§ Work required
Recast the records between the lines holding "Click the Vouchers menu item" and "tap(683, 56)", inclusive, as a Markdown table with the columns Row and Entry, numbering each row and leaving out blank lines.

§ Listed records
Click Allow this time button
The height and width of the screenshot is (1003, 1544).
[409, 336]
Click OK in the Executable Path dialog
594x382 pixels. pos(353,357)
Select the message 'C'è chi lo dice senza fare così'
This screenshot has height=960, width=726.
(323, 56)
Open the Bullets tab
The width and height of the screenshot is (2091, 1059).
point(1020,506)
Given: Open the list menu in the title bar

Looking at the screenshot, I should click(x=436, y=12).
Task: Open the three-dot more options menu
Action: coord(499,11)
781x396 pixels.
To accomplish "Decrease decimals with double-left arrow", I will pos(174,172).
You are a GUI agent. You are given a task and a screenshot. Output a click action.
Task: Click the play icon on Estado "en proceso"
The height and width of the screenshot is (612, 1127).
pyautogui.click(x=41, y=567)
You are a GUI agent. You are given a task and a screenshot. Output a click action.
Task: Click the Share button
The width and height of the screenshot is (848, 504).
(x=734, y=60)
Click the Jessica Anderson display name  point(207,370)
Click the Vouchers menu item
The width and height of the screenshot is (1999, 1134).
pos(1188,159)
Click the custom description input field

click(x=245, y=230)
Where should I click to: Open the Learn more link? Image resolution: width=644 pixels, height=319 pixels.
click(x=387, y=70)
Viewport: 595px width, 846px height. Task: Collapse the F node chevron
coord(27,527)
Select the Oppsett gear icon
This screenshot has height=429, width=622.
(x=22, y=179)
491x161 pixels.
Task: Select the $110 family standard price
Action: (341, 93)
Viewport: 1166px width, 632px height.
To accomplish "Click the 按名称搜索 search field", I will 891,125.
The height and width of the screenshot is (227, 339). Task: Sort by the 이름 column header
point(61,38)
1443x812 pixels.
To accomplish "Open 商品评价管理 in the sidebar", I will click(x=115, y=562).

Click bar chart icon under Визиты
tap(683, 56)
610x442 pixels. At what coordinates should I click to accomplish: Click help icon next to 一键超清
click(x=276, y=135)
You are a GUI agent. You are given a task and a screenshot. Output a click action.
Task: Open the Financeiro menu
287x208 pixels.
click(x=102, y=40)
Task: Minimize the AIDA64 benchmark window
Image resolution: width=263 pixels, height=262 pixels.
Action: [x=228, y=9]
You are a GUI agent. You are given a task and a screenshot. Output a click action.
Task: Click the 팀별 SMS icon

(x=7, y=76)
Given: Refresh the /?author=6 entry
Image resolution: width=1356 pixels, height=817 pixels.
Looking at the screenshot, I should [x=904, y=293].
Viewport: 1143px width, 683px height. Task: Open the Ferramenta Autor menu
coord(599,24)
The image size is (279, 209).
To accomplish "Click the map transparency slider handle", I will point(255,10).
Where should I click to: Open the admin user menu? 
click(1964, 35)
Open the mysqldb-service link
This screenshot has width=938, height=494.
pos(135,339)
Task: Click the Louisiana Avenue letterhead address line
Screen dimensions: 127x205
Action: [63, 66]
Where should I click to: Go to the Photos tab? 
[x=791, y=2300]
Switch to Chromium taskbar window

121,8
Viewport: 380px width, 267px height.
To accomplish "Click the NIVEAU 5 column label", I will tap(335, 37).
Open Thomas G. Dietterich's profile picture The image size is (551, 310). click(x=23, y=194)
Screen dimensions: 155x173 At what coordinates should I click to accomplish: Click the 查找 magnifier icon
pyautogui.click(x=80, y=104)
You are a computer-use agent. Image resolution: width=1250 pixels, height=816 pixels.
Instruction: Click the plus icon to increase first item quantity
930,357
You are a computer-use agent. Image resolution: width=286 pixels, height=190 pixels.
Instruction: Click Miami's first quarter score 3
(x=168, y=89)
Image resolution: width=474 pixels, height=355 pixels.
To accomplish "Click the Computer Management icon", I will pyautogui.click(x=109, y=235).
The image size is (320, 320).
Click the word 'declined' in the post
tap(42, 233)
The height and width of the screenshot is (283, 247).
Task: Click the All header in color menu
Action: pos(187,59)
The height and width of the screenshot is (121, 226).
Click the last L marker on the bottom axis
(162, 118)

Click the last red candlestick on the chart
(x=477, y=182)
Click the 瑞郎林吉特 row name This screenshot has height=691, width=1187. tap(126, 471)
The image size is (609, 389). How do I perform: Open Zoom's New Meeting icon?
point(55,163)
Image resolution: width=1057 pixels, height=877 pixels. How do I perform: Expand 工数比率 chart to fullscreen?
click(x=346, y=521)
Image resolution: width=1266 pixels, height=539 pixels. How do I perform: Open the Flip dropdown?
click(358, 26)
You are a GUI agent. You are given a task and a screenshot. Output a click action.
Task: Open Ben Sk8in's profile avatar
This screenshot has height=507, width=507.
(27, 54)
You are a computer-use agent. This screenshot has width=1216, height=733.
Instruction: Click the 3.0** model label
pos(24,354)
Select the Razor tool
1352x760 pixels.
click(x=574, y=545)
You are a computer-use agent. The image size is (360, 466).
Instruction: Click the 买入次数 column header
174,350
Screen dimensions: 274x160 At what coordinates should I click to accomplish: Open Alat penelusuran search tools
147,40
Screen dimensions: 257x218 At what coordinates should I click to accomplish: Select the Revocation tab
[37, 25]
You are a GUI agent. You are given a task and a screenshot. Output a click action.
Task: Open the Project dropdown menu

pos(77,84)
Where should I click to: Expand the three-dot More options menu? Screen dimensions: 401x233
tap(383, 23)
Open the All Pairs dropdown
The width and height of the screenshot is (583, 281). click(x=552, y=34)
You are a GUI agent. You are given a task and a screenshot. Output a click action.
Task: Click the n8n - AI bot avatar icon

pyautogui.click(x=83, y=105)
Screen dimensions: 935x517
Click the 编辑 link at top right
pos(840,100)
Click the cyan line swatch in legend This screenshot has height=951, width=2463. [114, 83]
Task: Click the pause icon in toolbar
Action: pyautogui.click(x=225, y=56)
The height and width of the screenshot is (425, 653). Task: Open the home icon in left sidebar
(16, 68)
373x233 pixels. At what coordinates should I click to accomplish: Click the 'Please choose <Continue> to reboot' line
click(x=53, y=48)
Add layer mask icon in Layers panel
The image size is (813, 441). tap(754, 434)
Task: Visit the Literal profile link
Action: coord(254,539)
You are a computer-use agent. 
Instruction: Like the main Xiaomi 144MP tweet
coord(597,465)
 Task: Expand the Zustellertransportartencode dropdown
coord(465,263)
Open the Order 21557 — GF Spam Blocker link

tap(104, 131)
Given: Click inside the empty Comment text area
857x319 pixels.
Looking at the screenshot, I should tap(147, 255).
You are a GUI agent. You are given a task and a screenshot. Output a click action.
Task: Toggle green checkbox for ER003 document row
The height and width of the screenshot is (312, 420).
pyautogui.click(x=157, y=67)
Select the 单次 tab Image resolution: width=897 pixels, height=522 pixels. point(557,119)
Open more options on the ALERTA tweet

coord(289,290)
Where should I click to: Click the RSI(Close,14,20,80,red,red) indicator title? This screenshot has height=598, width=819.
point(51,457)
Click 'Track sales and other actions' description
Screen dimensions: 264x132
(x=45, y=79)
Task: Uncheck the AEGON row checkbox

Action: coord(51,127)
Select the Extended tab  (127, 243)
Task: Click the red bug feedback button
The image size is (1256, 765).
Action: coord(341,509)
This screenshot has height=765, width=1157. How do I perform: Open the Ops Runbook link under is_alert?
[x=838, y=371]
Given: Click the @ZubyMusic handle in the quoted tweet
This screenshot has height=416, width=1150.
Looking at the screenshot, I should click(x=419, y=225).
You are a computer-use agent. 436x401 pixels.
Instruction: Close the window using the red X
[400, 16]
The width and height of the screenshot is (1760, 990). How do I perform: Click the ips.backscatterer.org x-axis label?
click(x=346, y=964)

§ Exercise result
| Row | Entry |
|---|---|
| 1 | Click the Vouchers menu item |
| 2 | The width and height of the screenshot is (1999, 1134). |
| 3 | pos(1188,159) |
| 4 | Click the custom description input field |
| 5 | click(x=245, y=230) |
| 6 | Where should I click to: Open the Learn more link? Image resolution: width=644 pixels, height=319 pixels. |
| 7 | click(x=387, y=70) |
| 8 | Viewport: 595px width, 846px height. Task: Collapse the F node chevron |
| 9 | coord(27,527) |
| 10 | Select the Oppsett gear icon |
| 11 | This screenshot has height=429, width=622. |
| 12 | (x=22, y=179) |
| 13 | 491x161 pixels. |
| 14 | Task: Select the $110 family standard price |
| 15 | Action: (341, 93) |
| 16 | Viewport: 1166px width, 632px height. |
| 17 | To accomplish "Click the 按名称搜索 search field", I will 891,125. |
| 18 | The height and width of the screenshot is (227, 339). Task: Sort by the 이름 column header |
| 19 | point(61,38) |
| 20 | 1443x812 pixels. |
| 21 | To accomplish "Open 商品评价管理 in the sidebar", I will click(x=115, y=562). |
| 22 | Click bar chart icon under Визиты |
| 23 | tap(683, 56) |